» **Extract to read**
- - - - -

Satellite dishes adorn a house in Libya.  Photograph by Claudia Gazzini.

Satellite dishes adorn a house in Libya. Photograph by Claudia Gazzini.

Camera-phone videos of Egyptian police torturing suspects posted on YouTube.com. Prostitution and masturbation discussed on satellite TV. The Iranian president reaching out to Arabs on his own blog.

The times, as Bob Dylan sang in another context, are a’ changin’. Across the Middle East, new television stations, radio stations and websites are sprouting like incongruous electronic mushrooms in what was once a media desert. Meanwhile newspapers are aggressively probing the red lines that have long contained them.

Still, Arab journalists are jailed, assaulted or even killed on an almost daily basis,  as reported in the documents to which we link at right.

Here in Cairo, it is sometimes hard to keep up with it all and so I shudder to think what it’s like for researchers around the world. That is precisely why we have created this new online publication.

Actually, it is not, strictly speaking, “new.” Arab Media & Society is the latest incarnation of the Journal of Transnational Broadcasting Studies, which has been the pre-eminent publication covering satellite broadcasting in the Middle East and broader Islamic world since 1998.

When TBS Journal was founded two years after the launch of Al Jazeera, satellite TV was the story. Newspapers were moribund. Internet penetration was negligible. Media deregulation was an alien concept.

Now, there are 263 free-to-air (FTA) satellite television stations in the region, according to Arab Advisors Group. That’s double the figure as of just two years ago.

The impact of the pan-Arab satellite revolution is today felt at every level of Arab society – and in every form of media. Which is why Arab Media & Society is the logical incarnation of TBS Journal, covering not just television, but all forms of media and their interaction with society-at-large, from politics and business to culture and religion, as well as the way in which Arab media change resonates in the broader Muslim world.

Arab satellite television is not responsible for creating the Internet (Al Gore takes credit for that…). But it has inspired everyone from the young would-be journalists in our classrooms here at the American University in Cairo to the bloggers about whom we write in this first issue, and who are the pioneers of a new form of activist citizen engagement in the Arab and Muslim worlds.

Arab satellite television did not invent Arab journalism. But the largely unfettered approach it champions has changed how many Arab newspaper journalists view their own role.

And while not a single Arab head of state has been forced from office by satellite television, it has clearly impacted the way Arab leaders deal with their populations and how governments interact.

A comment written by founding editor S. Abdallah Schleifer in the first issue of TBS Journal in 1998 underlines just how far we have come: “There have been recurrent fears that the radical Islamic fundamentalist movement in Lebanon, Hizbullah, would launch a satellite station devoted to undermining the moderate Arab governments.”

- - - - -

» **Collected material**
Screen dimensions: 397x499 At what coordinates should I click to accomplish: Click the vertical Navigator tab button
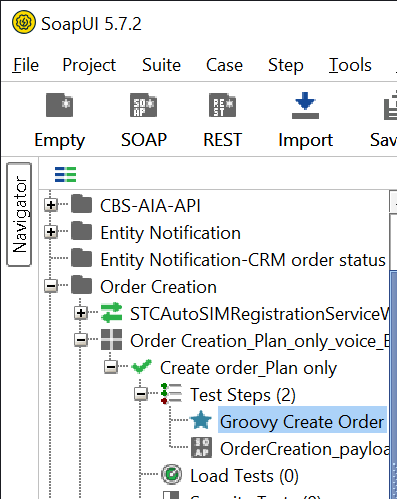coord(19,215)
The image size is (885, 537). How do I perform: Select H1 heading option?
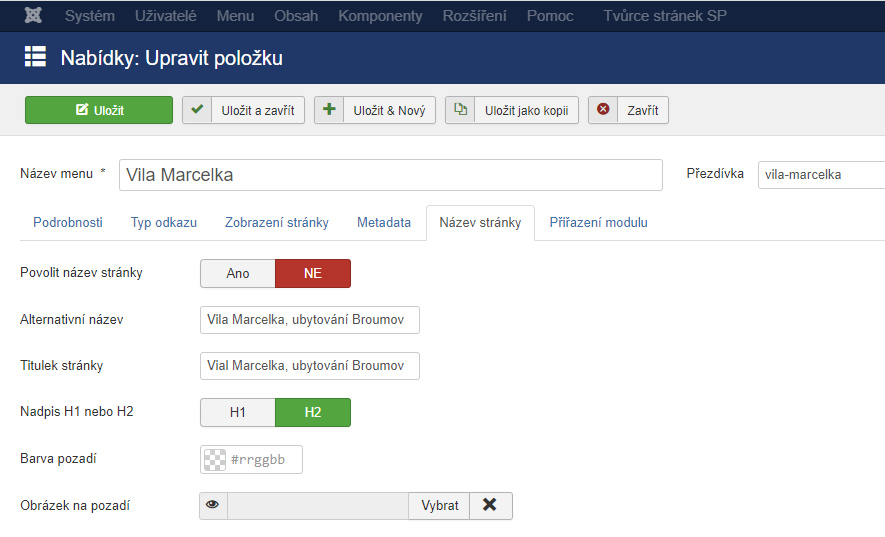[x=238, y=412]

- - - - -

» **Stated task**
Please answer from the piece on Arab media above: how many free-to-air satellite television stations does it say the region now has?

» **Correct output**
263, according to Arab Advisors Group.